● **Provided passage**

Union Budget 2026-27 marks a qualitative leap in India’s approach to Tourism Governance ~ moving from sporadic interventions to a structured, multi-dimensional policy architecture aligned with the civilisational ambitions of Viksit Bharat@2047. There is a particular kind of intellectual excitement that arises when a Union Budget does not merely tinker at the edges of a sector but fundamentally reconceives it.

This year’s Budget, as it pertains to tourism, belongs to that rare category. It is a document that a tourism researcher reads not merely as a fiscal instrument but as a strategic vision statement ~ one that, for perhaps the first time in post-independence history, treats tourism not as a peripheral service industry but as a civilisational asset requiring commensurate national investment.

● **Entries shown**
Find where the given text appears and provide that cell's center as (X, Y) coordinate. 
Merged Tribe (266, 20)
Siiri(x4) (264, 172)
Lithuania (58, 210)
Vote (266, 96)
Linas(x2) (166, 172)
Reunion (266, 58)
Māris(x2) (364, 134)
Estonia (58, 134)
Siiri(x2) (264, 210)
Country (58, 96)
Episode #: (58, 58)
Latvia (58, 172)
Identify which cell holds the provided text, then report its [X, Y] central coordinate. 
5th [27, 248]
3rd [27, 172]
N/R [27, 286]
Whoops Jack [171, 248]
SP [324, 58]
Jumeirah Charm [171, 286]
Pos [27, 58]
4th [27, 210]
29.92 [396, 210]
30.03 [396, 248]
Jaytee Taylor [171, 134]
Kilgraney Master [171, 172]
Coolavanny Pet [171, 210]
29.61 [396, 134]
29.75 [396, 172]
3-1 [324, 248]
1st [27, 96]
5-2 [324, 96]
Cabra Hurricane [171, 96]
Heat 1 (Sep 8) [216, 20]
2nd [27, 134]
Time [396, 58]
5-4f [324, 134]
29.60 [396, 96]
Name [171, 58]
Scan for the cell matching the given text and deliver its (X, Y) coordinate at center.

● **Work to complete**
a: Output everything from "Union Budget 2026-27" down to "commensurate national investment." in the passage on the 2026-27 Budget and tourism.
b: Pick up the passage on the 2026-27 Budget and tourism from where it stops and continue it.

● **Written responses**
a:
Union Budget 2026-27 marks a qualitative leap in India’s approach to Tourism Governance ~ moving from sporadic interventions to a structured, multi-dimensional policy architecture aligned with the civilisational ambitions of Viksit Bharat@2047. There is a particular kind of intellectual excitement that arises when a Union Budget does not merely tinker at the edges of a sector but fundamentally reconceives it.

This year’s Budget, as it pertains to tourism, belongs to that rare category. It is a document that a tourism researcher reads not merely as a fiscal instrument but as a strategic vision statement ~ one that, for perhaps the first time in post-independence history, treats tourism not as a peripheral service industry but as a civilisational asset requiring commensurate national investment.

b:
The Finance Minister’s acknowledgment that tourism “has the potential to play a large role in employment generation, foreign exchange earnings, and expanding the local economy” is not rhetorical flourish; it is a policy directive carrying within it the seeds of transformational change. To appreciate Budget 2026-27’s significance, one must first understand India’s current structural position in global tourism. According to the World Economic Forum’s Travel and Tourism Development Index 2024, India ranks 39th among 119 nations ~ a remarkable climb from 54th in 2021.

More tellingly, India is one of only three countries globally to secure top-10 rankings across all three resource pillars: Natural Resources (6th), Cultural Resources (9th), and Non-Leisure Resources (9th). This statistic establishes unambiguously that India’s competitive disadvantage is not one of endowment ~ it is one of translation. The WTTC’s 2024 Economic Impact Research reinforces this: India’s tourism sector contributed USD 256 billion to the national economy, supporting 48 million livelihoods equivalent to 9.1 per cent of total national employment.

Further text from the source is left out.